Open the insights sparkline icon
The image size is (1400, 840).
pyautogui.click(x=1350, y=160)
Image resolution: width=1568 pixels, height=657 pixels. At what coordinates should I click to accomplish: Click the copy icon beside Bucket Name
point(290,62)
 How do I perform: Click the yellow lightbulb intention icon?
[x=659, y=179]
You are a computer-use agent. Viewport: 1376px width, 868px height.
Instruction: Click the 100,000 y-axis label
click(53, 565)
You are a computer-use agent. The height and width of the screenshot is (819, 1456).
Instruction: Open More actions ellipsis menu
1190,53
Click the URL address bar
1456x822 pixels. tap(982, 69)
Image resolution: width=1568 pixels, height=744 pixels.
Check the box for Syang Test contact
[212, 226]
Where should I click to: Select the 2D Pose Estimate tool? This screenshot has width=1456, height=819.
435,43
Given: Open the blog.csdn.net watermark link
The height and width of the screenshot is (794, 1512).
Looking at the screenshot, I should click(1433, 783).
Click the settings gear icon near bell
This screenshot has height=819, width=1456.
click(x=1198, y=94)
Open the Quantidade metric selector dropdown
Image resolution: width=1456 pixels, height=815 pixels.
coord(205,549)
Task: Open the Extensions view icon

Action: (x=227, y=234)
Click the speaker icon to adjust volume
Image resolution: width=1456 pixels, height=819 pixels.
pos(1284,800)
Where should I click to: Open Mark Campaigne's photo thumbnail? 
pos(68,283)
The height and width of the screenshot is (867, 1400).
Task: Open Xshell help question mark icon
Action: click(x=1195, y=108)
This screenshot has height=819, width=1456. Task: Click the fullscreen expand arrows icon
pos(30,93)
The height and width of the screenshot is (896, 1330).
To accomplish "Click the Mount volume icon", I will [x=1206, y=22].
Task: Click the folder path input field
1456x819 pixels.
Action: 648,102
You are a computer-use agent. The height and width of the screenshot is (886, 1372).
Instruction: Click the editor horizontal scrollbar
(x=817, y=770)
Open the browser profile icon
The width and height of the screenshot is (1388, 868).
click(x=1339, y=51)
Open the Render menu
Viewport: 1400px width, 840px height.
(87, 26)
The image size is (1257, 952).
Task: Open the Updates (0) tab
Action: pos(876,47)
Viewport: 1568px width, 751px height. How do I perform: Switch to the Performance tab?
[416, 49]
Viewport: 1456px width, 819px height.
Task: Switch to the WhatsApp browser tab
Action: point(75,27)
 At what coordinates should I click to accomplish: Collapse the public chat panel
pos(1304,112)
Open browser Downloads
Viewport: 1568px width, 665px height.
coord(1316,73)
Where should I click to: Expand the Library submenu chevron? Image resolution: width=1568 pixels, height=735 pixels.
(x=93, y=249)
--*--
*WHAT YOU HAVE TO DO:*
Please return only the lines from the one with "Instruction: Click the editor" through the end of the listing, each exactly as written, first and last included.

*OUTPUT FOR THIS TASK:*
Instruction: Click the editor horizontal scrollbar
(x=817, y=770)
Open the browser profile icon
The width and height of the screenshot is (1388, 868).
click(x=1339, y=51)
Open the Render menu
Viewport: 1400px width, 840px height.
(87, 26)
The image size is (1257, 952).
Task: Open the Updates (0) tab
Action: pos(876,47)
Viewport: 1568px width, 751px height. How do I perform: Switch to the Performance tab?
[416, 49]
Viewport: 1456px width, 819px height.
Task: Switch to the WhatsApp browser tab
Action: point(75,27)
 At what coordinates should I click to accomplish: Collapse the public chat panel
pos(1304,112)
Open browser Downloads
Viewport: 1568px width, 665px height.
coord(1316,73)
Where should I click to: Expand the Library submenu chevron? Image resolution: width=1568 pixels, height=735 pixels.
(x=93, y=249)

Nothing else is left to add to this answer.